Employee Spotlight: Jamie DePaul
If you ask Jamie DePaul how she got into construction, it doesn’t start with a lifelong plan or a family business. It starts with her being late to class.
She was a sophomore at the University of Maryland, hustling into a business class, when she crossed paths with someone recruiting for College Works Painting. She filled out a form, got a call a few days later, and said yes. That yes turned into two formative years where Jamie found her footing, learned how to lead, and proved she could deliver. She finished her intern year ranked third in the country and earned a national customer service award. More importantly, she found confidence in herself.
Today, Jamie oversees the southern install region at Home Genius Exteriors, leading a team of about 25 people. What’s striking is that most of that team is made up of women. There was no grand plan to make that happen. Jamie will tell you it just did. She hires people who care, who work hard, and who want to grow. Gender was never the point. People were.
Leadership, for Jamie, isn’t just about getting jobs done. It’s about responsibility. She feels a real sense of weight and pride in being someone others look to. She wants her team to succeed at work, but she also wants them to become stronger, more confident people outside of it. That balance between professional growth and personal growth is something she cares deeply about.
That mindset is part of what led to her being selected for a leadership development cohort with Owens Corning. The program brings together leaders from a small group of top contractor partners and focuses on how to lead better, not just manage better. Jamie spent months learning, applying those lessons with her own team, and ultimately presenting how she put them into practice.
Even outside of work, Jamie keeps pushing herself. During the pandemic, while working remotely, she moved to Manhattan and earned her master’s degree from Columbia University. She balanced full-time leadership with graduate school because learning matters to her. Growth matters to her.

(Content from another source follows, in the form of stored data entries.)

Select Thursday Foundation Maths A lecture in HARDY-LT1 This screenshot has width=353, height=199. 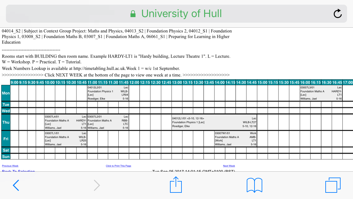(x=66, y=122)
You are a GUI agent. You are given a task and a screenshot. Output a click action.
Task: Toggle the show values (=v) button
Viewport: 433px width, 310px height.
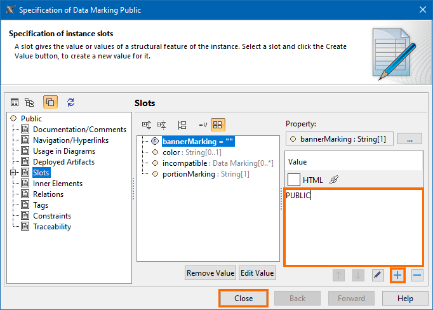click(203, 125)
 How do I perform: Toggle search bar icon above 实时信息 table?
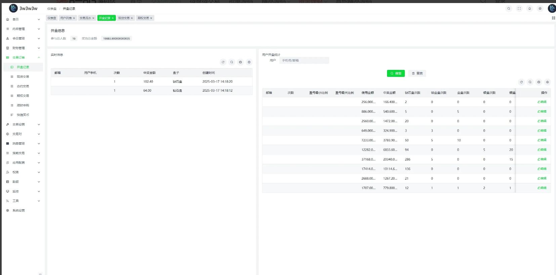231,62
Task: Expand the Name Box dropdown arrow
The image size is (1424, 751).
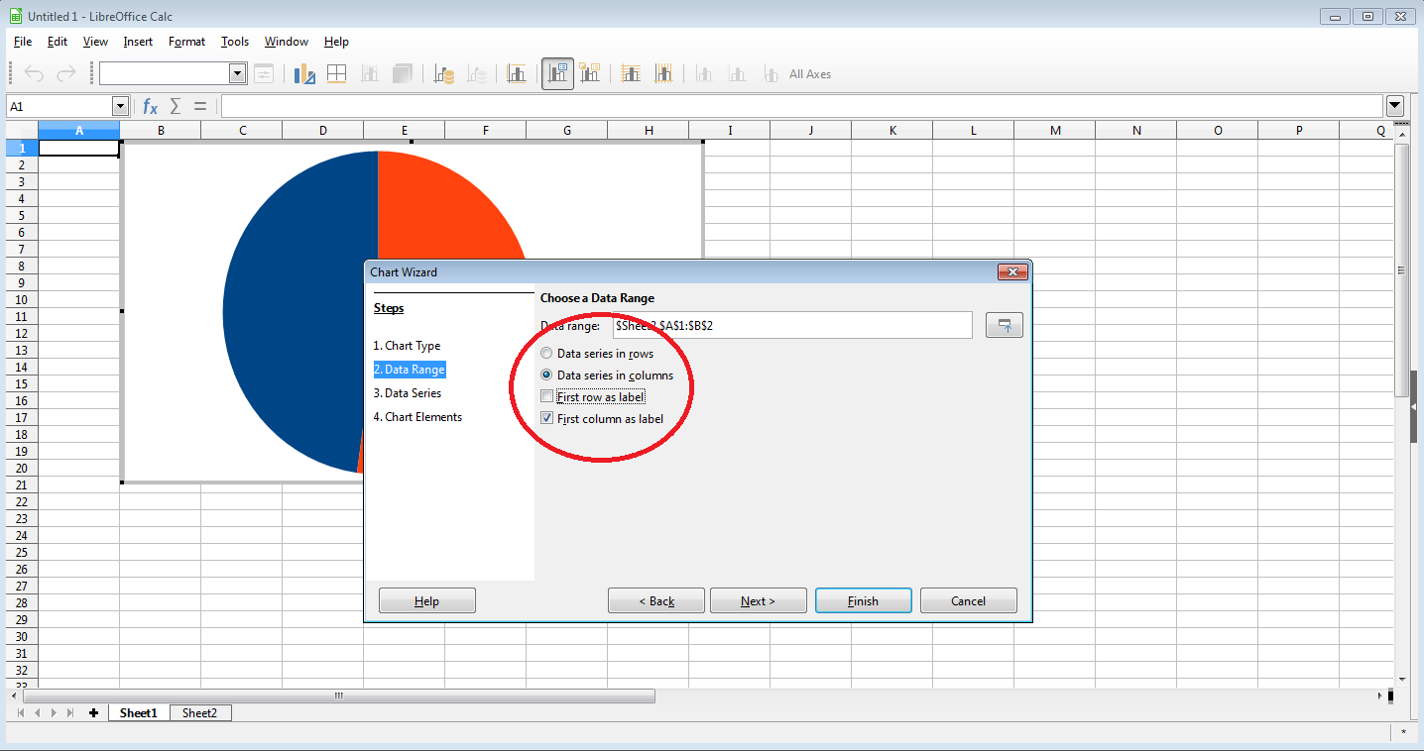Action: coord(121,106)
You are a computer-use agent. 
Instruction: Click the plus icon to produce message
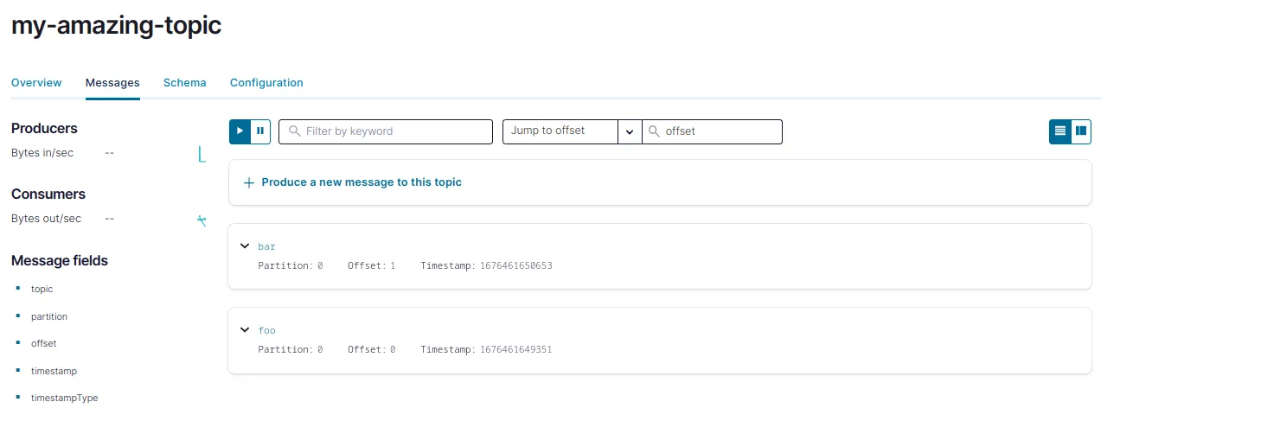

Jamie’s story isn’t about checking a box or breaking into an industry for the sake of it. It’s about saying yes to opportunities, showing up consistently, and taking care of the people around you. She’s proof that there’s room in construction for different paths, different voices, and different styles of leadership. And for the women watching from the sidelines, wondering if there’s a place for them here, Jamie’s answer is simple. There is.